→ **Exercise brief**
Only one span of the listing below should come back. It runs from the line with "Given: Open browser Settings and more menu" through the line with "Task: Click the save dashboard icon", and each of its lines must be reproduced exactly.
+ + + +
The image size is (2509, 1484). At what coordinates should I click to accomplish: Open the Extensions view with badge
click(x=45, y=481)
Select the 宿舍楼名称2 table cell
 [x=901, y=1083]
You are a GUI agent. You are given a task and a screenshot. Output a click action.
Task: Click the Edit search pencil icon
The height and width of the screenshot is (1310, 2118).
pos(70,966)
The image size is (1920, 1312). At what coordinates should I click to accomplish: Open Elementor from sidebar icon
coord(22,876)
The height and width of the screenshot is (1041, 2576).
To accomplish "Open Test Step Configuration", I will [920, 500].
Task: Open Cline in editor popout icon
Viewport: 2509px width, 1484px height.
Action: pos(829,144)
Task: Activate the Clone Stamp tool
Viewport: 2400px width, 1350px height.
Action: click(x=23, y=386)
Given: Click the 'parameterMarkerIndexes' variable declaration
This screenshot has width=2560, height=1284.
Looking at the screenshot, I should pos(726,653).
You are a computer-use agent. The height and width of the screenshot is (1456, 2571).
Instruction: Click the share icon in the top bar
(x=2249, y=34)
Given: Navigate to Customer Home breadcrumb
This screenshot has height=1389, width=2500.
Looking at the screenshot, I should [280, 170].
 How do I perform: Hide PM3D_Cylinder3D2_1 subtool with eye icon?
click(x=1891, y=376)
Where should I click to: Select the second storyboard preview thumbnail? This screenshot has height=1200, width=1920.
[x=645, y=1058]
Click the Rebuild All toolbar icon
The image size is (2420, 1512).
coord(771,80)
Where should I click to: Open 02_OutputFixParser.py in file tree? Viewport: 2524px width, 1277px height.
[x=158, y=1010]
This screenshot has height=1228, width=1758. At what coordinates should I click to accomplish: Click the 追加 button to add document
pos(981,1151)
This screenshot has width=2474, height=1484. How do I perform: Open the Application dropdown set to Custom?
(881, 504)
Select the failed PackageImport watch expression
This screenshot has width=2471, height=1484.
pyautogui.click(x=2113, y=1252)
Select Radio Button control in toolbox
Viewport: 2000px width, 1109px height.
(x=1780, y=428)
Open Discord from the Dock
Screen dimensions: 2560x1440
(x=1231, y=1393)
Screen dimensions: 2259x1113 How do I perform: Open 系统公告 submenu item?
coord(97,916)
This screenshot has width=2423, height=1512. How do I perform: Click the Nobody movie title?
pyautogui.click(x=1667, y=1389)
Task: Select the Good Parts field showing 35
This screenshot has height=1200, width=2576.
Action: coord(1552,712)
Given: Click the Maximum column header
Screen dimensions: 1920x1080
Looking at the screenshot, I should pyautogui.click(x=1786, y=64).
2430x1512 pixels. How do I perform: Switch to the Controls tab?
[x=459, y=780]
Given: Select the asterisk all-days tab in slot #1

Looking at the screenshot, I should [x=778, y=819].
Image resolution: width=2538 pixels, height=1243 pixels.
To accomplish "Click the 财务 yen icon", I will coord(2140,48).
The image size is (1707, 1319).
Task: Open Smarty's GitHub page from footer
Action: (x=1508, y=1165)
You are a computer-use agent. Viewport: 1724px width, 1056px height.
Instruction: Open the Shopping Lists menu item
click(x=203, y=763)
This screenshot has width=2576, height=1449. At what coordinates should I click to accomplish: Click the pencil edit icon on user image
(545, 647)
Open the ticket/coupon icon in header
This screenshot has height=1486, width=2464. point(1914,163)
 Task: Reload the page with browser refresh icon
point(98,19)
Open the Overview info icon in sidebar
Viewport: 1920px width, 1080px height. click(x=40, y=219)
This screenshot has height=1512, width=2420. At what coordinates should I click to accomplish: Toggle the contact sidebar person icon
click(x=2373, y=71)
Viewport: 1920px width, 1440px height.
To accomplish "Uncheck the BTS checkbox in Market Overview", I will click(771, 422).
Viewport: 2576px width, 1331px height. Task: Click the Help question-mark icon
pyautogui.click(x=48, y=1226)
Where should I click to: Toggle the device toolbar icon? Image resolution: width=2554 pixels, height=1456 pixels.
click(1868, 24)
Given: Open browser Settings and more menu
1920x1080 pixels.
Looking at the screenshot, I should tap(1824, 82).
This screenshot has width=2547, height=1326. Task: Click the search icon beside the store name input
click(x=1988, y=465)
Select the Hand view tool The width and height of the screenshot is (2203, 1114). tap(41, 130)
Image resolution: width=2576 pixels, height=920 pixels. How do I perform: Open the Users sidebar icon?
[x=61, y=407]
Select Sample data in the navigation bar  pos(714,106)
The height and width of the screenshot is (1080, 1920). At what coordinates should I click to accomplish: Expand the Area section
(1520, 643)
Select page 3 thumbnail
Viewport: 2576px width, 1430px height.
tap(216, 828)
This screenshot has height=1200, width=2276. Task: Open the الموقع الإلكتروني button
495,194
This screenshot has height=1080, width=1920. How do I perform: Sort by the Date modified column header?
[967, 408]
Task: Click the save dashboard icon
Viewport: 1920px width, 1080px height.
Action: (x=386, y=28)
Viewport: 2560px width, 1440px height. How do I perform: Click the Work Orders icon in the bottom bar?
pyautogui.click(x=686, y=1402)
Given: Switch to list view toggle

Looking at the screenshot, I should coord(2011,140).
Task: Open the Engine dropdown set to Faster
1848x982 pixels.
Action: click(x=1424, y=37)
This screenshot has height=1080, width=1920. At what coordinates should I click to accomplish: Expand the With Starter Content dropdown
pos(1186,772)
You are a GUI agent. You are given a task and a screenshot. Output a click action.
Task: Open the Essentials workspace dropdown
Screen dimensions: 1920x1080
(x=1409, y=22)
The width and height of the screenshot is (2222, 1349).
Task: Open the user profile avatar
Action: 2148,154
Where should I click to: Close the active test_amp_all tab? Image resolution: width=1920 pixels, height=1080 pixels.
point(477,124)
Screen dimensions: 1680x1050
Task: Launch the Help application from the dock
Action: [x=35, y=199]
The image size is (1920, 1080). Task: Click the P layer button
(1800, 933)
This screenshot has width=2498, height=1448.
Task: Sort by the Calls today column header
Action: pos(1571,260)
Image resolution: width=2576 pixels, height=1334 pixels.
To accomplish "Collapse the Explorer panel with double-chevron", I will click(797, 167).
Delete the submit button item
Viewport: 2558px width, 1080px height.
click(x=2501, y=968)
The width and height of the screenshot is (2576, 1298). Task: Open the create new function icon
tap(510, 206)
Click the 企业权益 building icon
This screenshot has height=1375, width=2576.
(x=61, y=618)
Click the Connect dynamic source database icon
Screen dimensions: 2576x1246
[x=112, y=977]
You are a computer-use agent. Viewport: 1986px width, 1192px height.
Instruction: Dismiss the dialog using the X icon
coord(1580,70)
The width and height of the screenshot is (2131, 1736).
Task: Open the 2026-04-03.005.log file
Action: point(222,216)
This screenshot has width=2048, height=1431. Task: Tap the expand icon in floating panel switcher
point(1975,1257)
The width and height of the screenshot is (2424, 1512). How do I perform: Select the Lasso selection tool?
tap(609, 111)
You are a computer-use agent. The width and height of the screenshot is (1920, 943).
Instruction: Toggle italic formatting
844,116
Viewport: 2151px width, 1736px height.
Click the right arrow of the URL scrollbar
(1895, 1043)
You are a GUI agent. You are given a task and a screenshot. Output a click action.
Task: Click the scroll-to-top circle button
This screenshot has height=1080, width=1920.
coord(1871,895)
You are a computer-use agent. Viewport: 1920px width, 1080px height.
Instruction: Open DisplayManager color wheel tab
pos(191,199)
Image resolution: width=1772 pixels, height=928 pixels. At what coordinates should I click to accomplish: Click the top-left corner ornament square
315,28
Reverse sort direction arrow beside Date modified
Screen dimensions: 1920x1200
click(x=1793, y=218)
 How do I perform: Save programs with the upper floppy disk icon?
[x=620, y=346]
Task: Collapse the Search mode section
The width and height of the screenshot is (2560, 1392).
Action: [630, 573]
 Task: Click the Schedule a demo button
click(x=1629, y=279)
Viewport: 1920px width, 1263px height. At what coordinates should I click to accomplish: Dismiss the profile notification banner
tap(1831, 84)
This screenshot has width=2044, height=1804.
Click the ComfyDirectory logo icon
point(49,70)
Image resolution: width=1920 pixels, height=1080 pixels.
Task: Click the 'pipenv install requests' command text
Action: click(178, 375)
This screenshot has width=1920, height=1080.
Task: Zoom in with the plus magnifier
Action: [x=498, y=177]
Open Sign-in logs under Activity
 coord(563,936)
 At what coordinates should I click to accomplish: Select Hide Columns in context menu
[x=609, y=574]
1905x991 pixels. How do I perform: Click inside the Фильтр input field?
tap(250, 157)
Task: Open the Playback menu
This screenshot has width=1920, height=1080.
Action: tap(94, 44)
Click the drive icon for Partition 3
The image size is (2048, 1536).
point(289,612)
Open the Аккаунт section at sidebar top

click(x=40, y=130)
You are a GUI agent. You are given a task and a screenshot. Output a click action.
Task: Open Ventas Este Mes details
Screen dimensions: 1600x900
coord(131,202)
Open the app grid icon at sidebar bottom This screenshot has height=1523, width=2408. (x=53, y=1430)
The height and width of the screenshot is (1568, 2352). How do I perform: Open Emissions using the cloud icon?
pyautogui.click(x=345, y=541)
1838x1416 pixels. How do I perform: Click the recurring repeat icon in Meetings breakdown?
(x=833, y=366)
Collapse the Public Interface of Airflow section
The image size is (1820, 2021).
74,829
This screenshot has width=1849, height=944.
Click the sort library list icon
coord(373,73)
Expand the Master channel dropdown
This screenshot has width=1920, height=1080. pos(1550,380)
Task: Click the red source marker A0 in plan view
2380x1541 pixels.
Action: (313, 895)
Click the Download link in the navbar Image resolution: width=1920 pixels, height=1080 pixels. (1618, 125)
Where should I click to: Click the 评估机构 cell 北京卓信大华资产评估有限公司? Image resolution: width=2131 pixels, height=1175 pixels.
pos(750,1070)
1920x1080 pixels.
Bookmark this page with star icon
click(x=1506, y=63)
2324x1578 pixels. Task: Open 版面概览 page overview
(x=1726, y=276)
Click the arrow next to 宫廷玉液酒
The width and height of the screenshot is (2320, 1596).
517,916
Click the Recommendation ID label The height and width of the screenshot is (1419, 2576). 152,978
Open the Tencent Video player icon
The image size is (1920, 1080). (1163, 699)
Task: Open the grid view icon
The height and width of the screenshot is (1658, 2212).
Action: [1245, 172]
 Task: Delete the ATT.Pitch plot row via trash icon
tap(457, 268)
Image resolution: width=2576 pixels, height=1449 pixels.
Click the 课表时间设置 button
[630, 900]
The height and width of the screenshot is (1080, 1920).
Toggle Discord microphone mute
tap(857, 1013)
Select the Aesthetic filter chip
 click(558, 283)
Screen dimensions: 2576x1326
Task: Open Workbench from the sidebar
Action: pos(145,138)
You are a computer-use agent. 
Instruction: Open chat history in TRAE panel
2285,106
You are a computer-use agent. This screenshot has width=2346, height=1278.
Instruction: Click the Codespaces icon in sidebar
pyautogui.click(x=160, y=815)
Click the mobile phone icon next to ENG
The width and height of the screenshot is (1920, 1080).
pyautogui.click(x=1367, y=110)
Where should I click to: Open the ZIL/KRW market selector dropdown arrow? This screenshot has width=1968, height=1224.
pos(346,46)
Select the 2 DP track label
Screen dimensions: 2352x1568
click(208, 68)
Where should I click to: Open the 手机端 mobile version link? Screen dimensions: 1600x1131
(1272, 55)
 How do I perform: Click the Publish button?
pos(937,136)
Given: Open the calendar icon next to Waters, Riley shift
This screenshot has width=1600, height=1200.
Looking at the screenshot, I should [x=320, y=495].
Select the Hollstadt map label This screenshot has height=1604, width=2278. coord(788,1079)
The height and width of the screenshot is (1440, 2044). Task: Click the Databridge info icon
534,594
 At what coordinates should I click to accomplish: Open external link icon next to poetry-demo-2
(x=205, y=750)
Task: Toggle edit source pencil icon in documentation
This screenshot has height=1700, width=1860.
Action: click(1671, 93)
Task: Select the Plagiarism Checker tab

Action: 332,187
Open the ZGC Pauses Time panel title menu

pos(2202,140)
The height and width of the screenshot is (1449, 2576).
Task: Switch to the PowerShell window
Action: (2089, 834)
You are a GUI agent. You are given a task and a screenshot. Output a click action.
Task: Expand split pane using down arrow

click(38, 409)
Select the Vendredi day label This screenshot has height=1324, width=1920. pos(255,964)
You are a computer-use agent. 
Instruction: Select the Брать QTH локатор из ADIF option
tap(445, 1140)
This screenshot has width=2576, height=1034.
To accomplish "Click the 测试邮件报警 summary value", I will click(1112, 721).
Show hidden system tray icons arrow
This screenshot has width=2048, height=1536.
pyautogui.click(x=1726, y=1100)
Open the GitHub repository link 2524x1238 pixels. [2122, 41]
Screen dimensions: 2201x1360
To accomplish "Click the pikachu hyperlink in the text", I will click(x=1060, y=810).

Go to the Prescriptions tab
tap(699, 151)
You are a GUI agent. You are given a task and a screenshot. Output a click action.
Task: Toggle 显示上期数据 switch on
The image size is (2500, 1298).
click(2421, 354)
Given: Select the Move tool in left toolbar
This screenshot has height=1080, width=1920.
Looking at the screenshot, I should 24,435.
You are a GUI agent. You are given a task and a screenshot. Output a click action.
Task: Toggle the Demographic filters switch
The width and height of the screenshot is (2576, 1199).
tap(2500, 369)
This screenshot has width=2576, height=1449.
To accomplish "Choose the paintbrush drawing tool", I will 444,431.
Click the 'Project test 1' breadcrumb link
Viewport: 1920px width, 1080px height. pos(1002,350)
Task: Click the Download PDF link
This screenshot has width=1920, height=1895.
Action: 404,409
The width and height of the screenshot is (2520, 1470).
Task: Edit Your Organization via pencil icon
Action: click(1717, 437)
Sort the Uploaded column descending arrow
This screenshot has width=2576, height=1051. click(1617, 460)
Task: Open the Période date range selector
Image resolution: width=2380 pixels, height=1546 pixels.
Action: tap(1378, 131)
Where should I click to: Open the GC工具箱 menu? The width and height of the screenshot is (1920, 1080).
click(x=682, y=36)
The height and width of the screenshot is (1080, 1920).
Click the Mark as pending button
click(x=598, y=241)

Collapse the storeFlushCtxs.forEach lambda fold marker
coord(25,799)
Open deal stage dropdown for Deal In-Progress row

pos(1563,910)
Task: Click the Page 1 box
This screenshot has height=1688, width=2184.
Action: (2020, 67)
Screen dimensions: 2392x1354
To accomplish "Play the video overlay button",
+ + + +
→ **Response box**
Given: Open browser Settings and more menu
1920x1080 pixels.
Looking at the screenshot, I should tap(1824, 82).
This screenshot has width=2547, height=1326. Task: Click the search icon beside the store name input
click(x=1988, y=465)
Select the Hand view tool The width and height of the screenshot is (2203, 1114). tap(41, 130)
Image resolution: width=2576 pixels, height=920 pixels. How do I perform: Open the Users sidebar icon?
[x=61, y=407]
Select Sample data in the navigation bar  pos(714,106)
The height and width of the screenshot is (1080, 1920). At what coordinates should I click to accomplish: Expand the Area section
(1520, 643)
Select page 3 thumbnail
Viewport: 2576px width, 1430px height.
tap(216, 828)
This screenshot has height=1200, width=2276. Task: Open the الموقع الإلكتروني button
495,194
This screenshot has height=1080, width=1920. How do I perform: Sort by the Date modified column header?
[967, 408]
Task: Click the save dashboard icon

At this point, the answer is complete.